Personal information
- Nationality: Canadian
- Born: March 13, 1980 (age 46) Kelowna, British Columbia, Canada
- Height: 168 cm (5 ft 6 in)
- Weight: 51 kg (112 lb)

Sport
- Country: Canada
- Sport: Women's athletics
- Club: Saucony
- Team: UBC Okanagan

Achievements and titles
- Olympic finals: 2004 Summer Olympics
- Personal bests: 1500 m:4:02.64 (Rome 2004); Mile: 4:30.70 (Toronto 2009); 3000 m: 8:51.90 (Rovereto 2006); 5000 m: 15:12.12 (Walnut 2007); 10K: 32:44 (Vancouver 2019); Half marathon: 1:10:11 (Gifu 2023); Marathon: 2:23:30 (Berlin 2023);

Medal record
Women's athletics
Representing Canada
World University Games
| Bronze medal – third place | 2003 Summer Universiade | 1500 m |
Pan American Games
| Bronze medal – third place | 2011 Pan American Games | 1500 m |

= Malindi Elmore =

Canadian middle-distance runner

Malindi Elmore (born March 13, 1980, in Kelowna, British Columbia) is a Canadian track and field athlete specialising in the middle-distance events. As of January 19, 2020, she holds the Canadian record for the marathon, running a 2:24:50.
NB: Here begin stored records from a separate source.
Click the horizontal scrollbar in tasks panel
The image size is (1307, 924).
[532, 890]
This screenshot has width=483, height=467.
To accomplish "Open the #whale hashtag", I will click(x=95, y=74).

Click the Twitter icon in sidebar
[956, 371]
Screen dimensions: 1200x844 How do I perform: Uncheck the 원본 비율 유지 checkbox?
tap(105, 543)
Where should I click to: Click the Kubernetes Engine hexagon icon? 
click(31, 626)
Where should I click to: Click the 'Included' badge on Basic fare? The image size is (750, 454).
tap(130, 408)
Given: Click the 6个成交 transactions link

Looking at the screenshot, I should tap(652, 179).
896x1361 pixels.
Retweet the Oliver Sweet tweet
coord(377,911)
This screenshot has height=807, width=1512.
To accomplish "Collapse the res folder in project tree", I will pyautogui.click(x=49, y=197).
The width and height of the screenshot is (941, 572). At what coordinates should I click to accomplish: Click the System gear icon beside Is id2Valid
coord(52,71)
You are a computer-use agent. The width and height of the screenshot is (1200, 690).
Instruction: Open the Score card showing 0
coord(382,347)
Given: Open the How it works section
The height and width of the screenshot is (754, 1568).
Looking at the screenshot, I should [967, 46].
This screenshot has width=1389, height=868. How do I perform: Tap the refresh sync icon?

She was a five-time All-American at Stanford University and holds the school record in the 800m and 1500m distances.

She represented Canada in the 1,500 metres at the 2004 Summer Olympics, failing to qualify for the semifinals.

She won the Vancouver Sun Run in 2010 with a time of 33:06 over the 10K distance.

She qualified to represent Canada at the 2020 Summer Olympics in June 2021 and finished ninth in the women's marathon.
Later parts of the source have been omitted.